This Dublin team isn’t going away anytime soon. The average age of their starting 15 against Cork was 27 years old. Lynsey Davey, Sinead Aherne, Niamh McAvoy, Sinead Goldrick and Siobhan McGrath might be 30 years old or older, but Lauren Magee, Jennifer Dunne, Aoife Kane are all early 20s. To beat this team, it’s not about waiting for them to dip, it’s about being better than them – and that’s Cork’s challenge.

The Rebels have been in transition in recent years but were more settled in 2020. The mix in the core group is good. Martina O’Brien, Ciara O’Sullivan and Ashling Hutchings are all 30 years old, Orla Finn is 28, while key players like Melissa Duggan (24), Rosin Phelan (26), Hannah Looney (23), Maire O’Callaghan (25), Doireann O’Sullivan (24), Áine O’Sullivan (26), Niamh Cotter (24), Saoirse Noonan (21) and Libby Coppinger (24) will backbone the Rebels’ title charge. Then there’s the younger brigade spearheaded by Erika O’Shea, Daire and Eimear Kiely, Clare O’Shea, etc. Cork are moving in the right direction but they need to build on the progress made in 2020 and make more tweaks.

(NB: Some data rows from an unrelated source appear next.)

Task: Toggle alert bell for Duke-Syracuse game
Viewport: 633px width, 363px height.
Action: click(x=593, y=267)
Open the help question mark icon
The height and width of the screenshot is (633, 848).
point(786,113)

If Cork find a new top gear then it could also get the best out of a talented attack that has struggled in their recent championship clashes with Dublin. In those last three championship games (2018-20) Cork have scored 2-28, or 0-11 per game. That’s not enough to beat Dublin. Cork’s need for speed is more pressing than ever.

‘I don’t think Cork have to radically change anything. If they can identify the areas in their game – like the speed of releasing the ball and attacking at speed with power – then they can push Dublin,’ Michelle Ryan adds.